Filipino broadcaster (born 1980)

Oh Sang-mi, better known as Sam Oh is a South Korean television host, radio broadcaster. A Korean expatriate who has been living in the Philippines for 20 years. She can speak Filipino and English in addition to her native Korean. She has been the main hostess of Rated Oh! on Solar Entertainment's ETC cable channel for eight seasons and a columnist of The Manila Times.

Oh landed the job on ETC through an audition, which was turned into a reality show.

She had a morning radio show on 99.5 Hit FM (now 99.5 Play FM) entitled Sam Vs Sam with former co-host Sam YG (until Sam YG was suspended by management which led to his eventual transfer to Magic 89.9 in July 2007).
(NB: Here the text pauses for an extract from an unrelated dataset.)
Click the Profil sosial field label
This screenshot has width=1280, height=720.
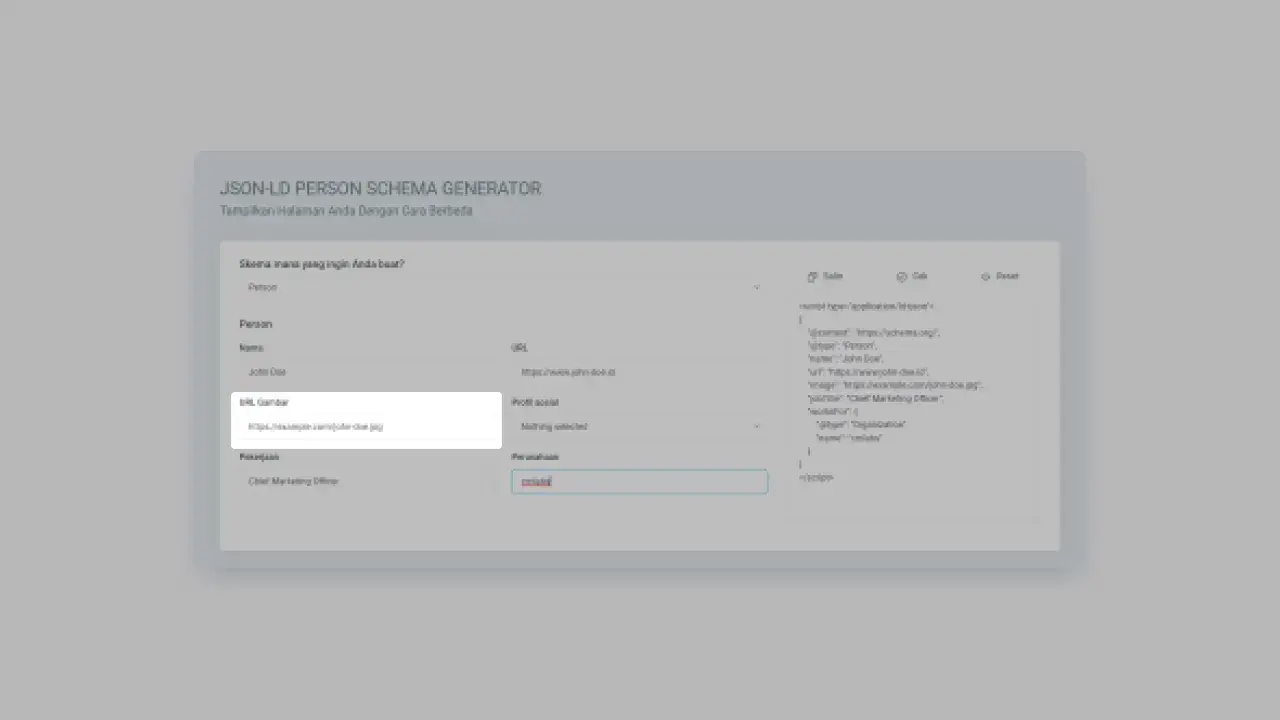[535, 403]

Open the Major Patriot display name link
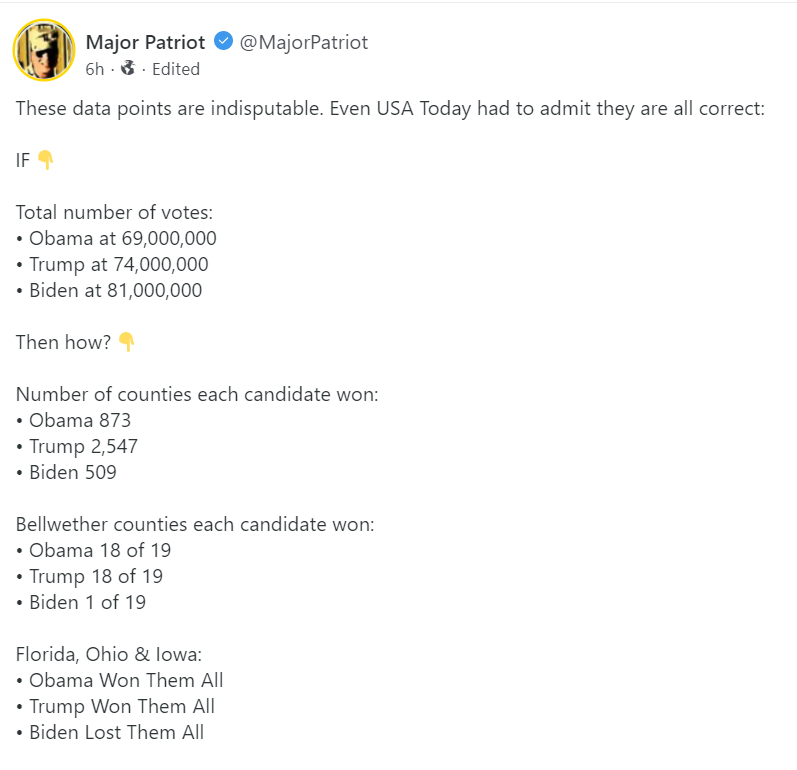145,42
By September, she was part of its replacement, The HiT Morning Crew, along with the Flushmasters Sonny B & Bennii and newsgirl Christina (previously with Robi the Rascal and Boytoy Chevy Chase). That show lasted until she decided to leave radio for good to concentrate on her new television show Living It Up on Q. (Such timing occurred when Hit was about to rebrand to Campus 99.5 in March 2008.) Oh has also posed for FHM Philippines as part of "The Girls of FHM" in its September 2006 issue.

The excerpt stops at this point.